[What you have to do]: Please find all lines containing "computer" in the listing below and copy them.

======== Input data ========

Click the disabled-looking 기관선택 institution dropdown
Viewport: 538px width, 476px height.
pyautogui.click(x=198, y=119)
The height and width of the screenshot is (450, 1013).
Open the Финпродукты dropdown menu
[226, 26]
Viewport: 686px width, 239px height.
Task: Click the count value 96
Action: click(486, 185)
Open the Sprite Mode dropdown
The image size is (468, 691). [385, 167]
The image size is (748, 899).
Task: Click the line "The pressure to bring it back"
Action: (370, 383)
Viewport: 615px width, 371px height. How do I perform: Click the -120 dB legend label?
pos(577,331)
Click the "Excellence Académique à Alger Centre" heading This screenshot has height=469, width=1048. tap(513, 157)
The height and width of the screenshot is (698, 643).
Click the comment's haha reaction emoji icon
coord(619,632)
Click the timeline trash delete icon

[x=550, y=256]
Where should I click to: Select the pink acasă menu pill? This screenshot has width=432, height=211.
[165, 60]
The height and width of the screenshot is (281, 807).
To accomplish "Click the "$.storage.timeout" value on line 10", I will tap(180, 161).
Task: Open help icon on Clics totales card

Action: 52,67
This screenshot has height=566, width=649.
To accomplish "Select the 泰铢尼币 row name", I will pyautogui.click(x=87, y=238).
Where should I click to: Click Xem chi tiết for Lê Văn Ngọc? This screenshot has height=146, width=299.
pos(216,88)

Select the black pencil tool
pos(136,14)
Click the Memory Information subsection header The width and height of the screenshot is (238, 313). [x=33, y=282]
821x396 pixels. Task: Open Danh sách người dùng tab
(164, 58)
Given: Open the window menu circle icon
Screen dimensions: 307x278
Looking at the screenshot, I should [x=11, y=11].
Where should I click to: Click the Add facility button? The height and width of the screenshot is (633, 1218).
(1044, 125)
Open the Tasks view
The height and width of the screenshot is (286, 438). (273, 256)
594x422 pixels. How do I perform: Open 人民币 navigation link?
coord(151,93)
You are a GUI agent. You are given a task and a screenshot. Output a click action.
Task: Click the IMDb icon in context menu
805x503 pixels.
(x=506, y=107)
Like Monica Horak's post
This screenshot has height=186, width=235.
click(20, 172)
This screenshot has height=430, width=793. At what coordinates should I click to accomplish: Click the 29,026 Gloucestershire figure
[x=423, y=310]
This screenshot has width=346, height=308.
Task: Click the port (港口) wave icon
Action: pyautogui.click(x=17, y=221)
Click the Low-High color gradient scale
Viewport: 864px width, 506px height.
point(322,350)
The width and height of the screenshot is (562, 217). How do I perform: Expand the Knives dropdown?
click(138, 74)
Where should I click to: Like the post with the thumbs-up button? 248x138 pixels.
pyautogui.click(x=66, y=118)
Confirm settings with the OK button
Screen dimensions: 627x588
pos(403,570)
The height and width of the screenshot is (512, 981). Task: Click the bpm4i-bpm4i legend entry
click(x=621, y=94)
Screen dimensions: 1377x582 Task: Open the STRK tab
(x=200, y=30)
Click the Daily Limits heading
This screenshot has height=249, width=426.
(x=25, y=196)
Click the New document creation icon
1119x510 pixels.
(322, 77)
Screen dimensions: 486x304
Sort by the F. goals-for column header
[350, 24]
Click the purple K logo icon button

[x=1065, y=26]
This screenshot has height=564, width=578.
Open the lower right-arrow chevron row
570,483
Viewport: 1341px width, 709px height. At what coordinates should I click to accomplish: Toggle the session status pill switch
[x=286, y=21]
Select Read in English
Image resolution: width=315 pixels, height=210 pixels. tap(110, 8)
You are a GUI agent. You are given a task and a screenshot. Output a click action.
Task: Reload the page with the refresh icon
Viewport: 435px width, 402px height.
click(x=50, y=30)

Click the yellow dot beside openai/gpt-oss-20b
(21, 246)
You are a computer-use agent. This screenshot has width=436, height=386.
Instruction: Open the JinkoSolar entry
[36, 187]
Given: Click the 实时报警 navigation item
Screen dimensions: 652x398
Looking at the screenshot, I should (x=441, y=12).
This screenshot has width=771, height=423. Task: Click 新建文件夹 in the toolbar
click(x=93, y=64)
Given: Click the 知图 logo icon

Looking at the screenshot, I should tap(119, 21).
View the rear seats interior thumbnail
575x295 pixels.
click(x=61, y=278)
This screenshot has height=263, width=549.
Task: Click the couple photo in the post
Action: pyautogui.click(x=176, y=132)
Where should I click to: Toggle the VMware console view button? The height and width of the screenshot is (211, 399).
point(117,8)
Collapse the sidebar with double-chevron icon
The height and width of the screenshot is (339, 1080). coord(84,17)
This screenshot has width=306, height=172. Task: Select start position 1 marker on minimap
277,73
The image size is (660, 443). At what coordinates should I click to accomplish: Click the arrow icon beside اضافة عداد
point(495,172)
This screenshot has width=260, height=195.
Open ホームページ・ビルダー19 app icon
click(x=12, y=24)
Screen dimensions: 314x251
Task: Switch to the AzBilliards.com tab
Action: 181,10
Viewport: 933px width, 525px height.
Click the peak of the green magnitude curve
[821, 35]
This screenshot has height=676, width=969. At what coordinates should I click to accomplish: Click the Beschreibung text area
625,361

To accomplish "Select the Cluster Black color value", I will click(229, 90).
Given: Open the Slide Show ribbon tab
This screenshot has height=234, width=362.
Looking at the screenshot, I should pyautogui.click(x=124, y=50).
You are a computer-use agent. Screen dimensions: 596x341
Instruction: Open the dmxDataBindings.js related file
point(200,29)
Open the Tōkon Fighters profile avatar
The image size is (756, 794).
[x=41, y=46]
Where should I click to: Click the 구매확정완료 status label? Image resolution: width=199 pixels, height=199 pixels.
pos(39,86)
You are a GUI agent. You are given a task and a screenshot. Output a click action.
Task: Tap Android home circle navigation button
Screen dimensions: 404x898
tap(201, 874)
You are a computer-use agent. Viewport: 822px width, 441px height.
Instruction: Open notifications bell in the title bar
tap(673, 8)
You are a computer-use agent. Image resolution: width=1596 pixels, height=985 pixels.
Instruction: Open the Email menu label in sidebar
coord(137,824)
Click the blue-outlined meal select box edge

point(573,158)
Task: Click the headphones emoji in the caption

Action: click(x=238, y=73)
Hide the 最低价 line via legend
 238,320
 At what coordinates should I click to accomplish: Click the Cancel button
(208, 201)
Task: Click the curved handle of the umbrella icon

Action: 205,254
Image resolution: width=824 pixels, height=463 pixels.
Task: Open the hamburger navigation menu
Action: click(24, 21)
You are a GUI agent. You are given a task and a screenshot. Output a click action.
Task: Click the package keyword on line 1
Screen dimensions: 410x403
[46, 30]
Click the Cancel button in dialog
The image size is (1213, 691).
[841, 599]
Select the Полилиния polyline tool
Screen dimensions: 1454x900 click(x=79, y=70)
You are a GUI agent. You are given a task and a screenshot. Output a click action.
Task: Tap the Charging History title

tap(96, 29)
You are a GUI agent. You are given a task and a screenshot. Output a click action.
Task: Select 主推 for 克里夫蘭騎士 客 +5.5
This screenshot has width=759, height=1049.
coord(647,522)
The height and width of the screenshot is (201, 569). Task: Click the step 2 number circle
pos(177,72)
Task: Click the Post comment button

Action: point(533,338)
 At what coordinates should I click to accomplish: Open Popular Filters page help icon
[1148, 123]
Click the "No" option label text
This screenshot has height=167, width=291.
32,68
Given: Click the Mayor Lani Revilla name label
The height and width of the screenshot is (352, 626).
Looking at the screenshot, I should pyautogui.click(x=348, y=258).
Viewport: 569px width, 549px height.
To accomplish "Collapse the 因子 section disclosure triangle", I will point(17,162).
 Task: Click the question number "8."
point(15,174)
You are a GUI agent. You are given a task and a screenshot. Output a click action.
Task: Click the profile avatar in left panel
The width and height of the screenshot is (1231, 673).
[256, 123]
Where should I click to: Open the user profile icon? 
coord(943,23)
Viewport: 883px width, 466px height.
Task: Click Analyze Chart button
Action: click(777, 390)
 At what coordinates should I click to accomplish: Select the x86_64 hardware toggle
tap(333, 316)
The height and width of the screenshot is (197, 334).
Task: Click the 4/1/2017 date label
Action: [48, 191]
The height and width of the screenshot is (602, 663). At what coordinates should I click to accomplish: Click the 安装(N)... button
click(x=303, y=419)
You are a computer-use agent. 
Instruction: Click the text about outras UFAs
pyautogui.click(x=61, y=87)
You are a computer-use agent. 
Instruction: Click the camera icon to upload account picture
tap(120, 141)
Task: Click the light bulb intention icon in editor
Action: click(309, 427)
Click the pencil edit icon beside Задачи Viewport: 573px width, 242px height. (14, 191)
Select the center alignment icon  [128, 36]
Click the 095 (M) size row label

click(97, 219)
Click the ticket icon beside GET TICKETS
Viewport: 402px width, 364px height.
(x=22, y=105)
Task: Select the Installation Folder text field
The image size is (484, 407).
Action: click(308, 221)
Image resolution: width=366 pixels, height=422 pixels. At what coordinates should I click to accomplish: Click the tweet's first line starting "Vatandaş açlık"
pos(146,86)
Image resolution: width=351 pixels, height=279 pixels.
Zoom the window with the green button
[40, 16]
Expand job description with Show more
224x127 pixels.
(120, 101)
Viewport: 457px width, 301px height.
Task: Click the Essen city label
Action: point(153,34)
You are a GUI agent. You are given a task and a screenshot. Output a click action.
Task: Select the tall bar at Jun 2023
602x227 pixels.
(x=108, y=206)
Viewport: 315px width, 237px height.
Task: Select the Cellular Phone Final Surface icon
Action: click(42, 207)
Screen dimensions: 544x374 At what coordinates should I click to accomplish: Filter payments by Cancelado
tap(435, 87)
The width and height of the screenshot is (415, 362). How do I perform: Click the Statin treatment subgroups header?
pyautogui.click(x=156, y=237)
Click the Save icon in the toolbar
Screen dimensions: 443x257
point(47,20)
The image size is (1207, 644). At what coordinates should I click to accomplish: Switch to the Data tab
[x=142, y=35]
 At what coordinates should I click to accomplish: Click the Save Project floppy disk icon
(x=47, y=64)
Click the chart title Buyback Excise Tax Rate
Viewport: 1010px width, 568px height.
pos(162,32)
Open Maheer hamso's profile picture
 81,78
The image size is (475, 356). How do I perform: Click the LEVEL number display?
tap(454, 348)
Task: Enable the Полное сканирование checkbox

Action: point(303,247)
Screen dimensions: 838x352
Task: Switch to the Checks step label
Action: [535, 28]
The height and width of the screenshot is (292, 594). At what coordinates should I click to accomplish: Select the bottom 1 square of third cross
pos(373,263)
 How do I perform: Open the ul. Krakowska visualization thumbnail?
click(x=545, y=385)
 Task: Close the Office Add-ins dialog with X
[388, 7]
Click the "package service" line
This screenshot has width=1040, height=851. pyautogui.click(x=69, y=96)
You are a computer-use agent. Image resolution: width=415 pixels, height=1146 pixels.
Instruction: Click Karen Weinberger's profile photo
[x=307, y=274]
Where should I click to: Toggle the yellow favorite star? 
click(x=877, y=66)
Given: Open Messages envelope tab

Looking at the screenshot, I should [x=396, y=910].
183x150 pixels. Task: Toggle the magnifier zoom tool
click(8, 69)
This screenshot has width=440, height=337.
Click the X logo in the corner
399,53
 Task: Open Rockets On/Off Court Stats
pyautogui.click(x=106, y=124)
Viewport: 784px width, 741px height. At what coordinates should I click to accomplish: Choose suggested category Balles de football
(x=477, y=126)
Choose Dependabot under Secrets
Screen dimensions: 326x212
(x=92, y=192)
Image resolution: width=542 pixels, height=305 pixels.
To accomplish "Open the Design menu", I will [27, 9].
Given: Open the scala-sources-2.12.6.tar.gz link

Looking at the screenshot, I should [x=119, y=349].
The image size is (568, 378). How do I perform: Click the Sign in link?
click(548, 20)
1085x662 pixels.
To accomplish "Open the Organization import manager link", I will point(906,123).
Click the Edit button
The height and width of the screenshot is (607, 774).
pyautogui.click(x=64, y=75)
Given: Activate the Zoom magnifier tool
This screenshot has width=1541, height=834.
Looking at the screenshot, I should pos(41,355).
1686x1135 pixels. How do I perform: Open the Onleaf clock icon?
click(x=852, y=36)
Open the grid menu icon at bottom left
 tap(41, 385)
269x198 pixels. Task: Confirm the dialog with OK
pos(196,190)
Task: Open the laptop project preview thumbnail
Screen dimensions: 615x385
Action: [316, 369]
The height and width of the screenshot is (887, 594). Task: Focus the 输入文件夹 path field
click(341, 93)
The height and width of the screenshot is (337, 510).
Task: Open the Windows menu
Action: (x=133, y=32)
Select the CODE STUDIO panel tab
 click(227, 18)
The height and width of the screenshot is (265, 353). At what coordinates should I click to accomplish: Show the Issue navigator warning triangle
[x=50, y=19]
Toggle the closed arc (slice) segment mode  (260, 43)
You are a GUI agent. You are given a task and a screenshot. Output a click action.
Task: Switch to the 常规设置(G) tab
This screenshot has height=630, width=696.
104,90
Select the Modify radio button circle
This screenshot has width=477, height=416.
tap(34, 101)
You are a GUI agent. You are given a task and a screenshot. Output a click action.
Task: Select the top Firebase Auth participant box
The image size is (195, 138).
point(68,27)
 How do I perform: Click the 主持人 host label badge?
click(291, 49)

========

[Reply to the exercise]:
You are a computer-use agent. This screenshot has width=436, height=386.
You are a computer-use agent. Screen dimensions: 596x341
You are a computer-use agent. Viewport: 822px width, 441px height.
You are a computer-use agent. Image resolution: width=1596 pixels, height=985 pixels.
You are a computer-use agent. 
You are a computer-use agent. 
You are a computer-use agent. Image resolution: width=415 pixels, height=1146 pixels.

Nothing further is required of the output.